Ausgangstext:
▬▬▬

Dieser Artikel lehnt sich an Daniels Beitrag “Ich bin lieber nicht verantwortlich” vom 24. Juli 2023 an.
In letzter Zeit begegnet mir eine Frage auffallend oft: Warum übernehmen unsere Teams und Mitarbeitenden keine Verantwortung? Regelmäßig schwingt dabei ein anklagender Unterton mit, ebenso wie die Implikation, dass die Ursachen irgendwie in Psychologie oder Persönlichkeiten der beteiligten Menschen zu suchen wären. Sie müssten (in der Sicht des Sprechers) eigentlich Verantwortung übernehmen, wollen aber offenbar nicht, deswegen wären sie wohl auf irgendeine Art “defekt”.
Konkret wird eine Reihe von Verhaltensweisen bemängelt, angefangen bei allgemeinem Desinteresse, über das Nichteinschalten von Kameras in Videocalls, Unzuverlässigkeit, schlechte Vorbereitung, Abwesenheit in Meetings bis zum Ignorieren von Prioritäten oder Lieferterminen. All das kann man sicher zu Recht kritisieren. Wenn es aber regelmäßig und damit als Muster auftritt, wird es Zeit, genauer hinzusehen.
Natürlich ist es in Einzelfällen möglich, dass Menschen aus persönlichen Gründen Verantwortung nicht übernehmen können oder wollen. Spätestens aber, wenn sich das Phänomen über ganze Teams und Bereiche erstreckt, wird offensichtlich, dass es hier nicht um persönliche, sondern strukturelle Faktoren gehen muss. Dann wird es Zeit, die Frage wirklich ernst zu nehmen: Wie kann es sein, dass Menschen im von uns geschaffenen Umfeld so ungern Verantwortung übernehmen?

▬▬▬

Datenauszug:
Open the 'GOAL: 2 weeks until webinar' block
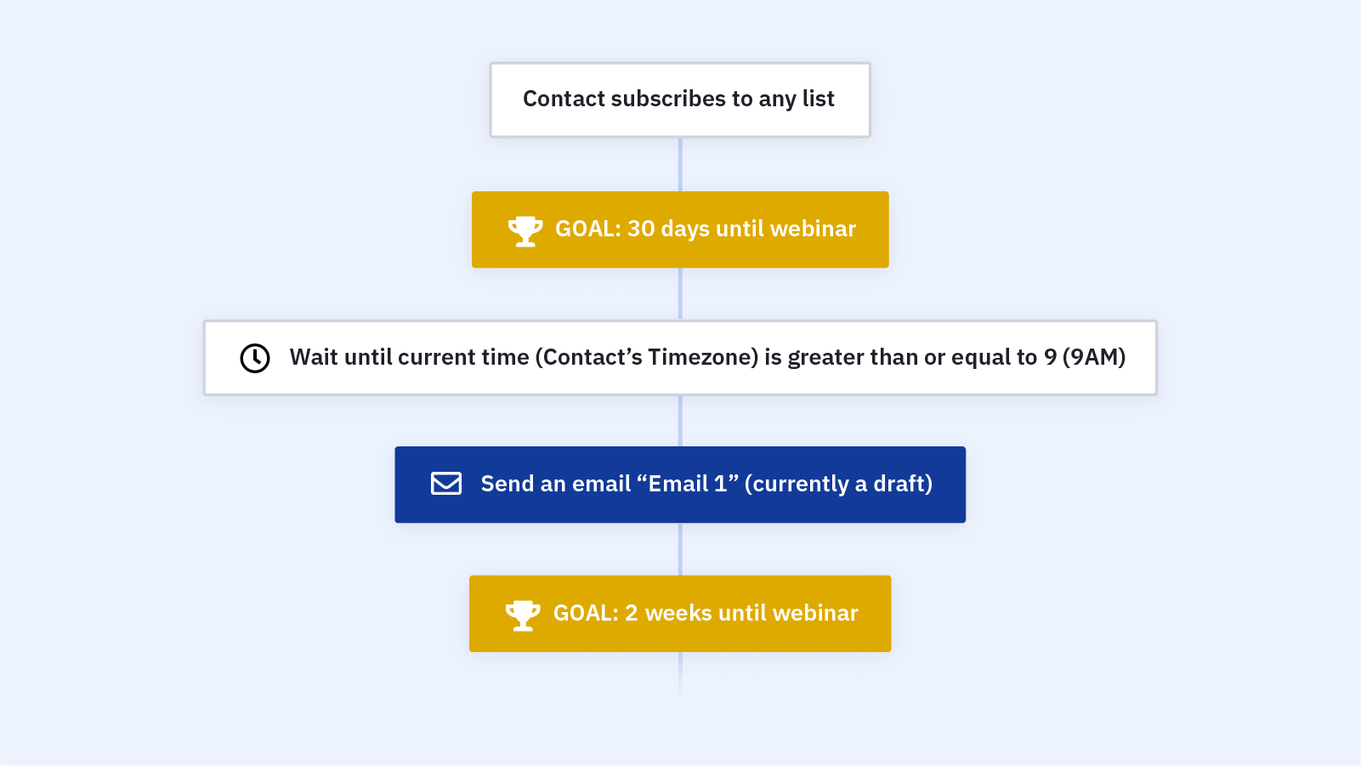The image size is (1361, 766). [x=680, y=614]
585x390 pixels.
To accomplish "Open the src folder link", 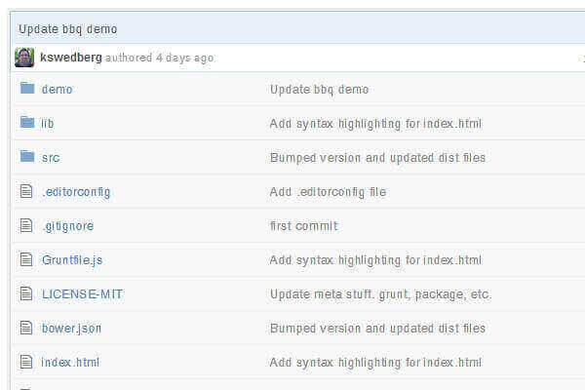I will click(51, 158).
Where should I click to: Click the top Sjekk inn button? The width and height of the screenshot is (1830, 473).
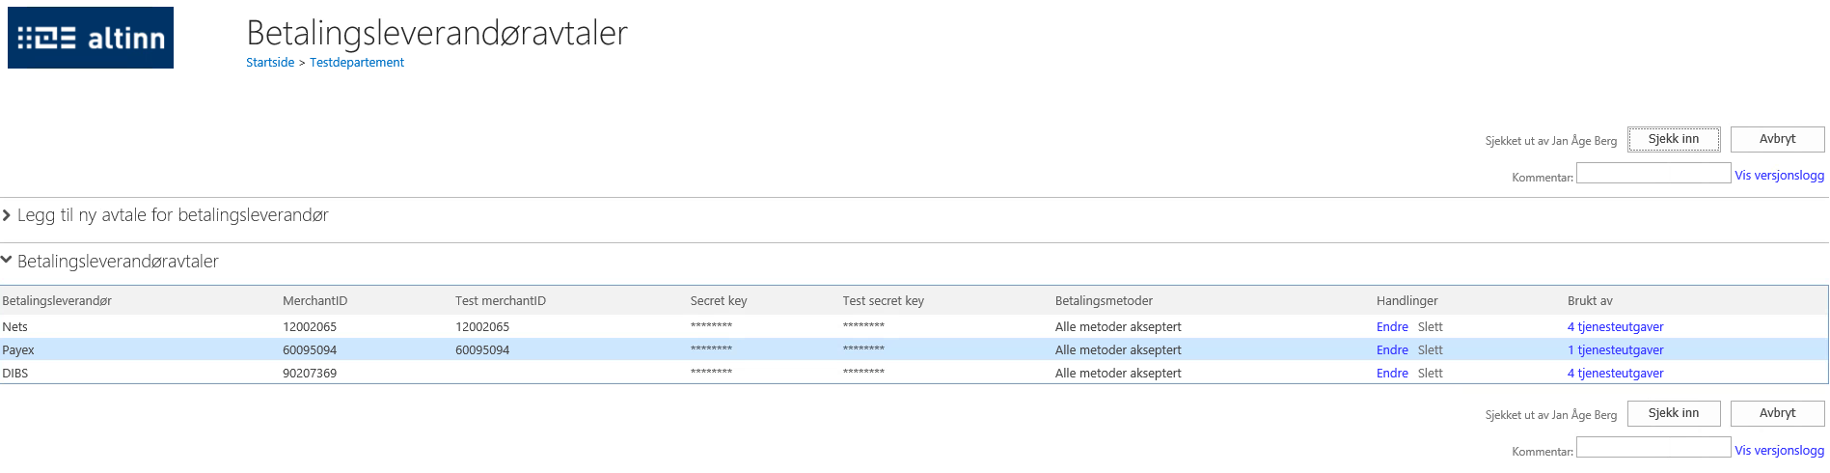tap(1674, 139)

▬▬▬

Aufgaben:
**1)** Ab wann muss es laut dem Text über Verantwortung in Teams um strukturelle statt um persönliche Faktoren gehen?
**2)** Schreiben Sie den Text über fehlende Verantwortungsübernahme in Teams im Anschluss an seinen letzten Satz weiter.

Lösungen:
**1)** Spätestens dann, wenn sich das Phänomen über ganze Teams und Bereiche erstreckt.

**2)**
Wie ich Verantwortung verstehe
Daniel stellt in seinem Beitrag die Frage, was Verantwortung eigentlich ist, und kommt zu der Erkenntnis, dass man streng genommen nur für sein eigenes Handeln verantwortlich sein kann (und selbst das nicht immer). Wenn wir Verantwortung als Urheberschaft einer kausalen Wirkungskette betrachten, ist das natürlich richtig – nicht der Stein ist für eine zerbrochene Scheibe verantwortlich, sondern der, der ihn wirft, denn der Stein hatte, anders als sein Werfer, keine Wahl. Gesellschaftlich legen wir Verantwortung aber oft weiter aus. Es ist völlig normal, für Themen verantwortlich zu sein, die man nur eingeschränkt unter Kontrolle hat, ob es dabei um zukünftige Ereignisse, undurchschaubare Wirkmechanismen oder das Handeln von anderen Menschen geht.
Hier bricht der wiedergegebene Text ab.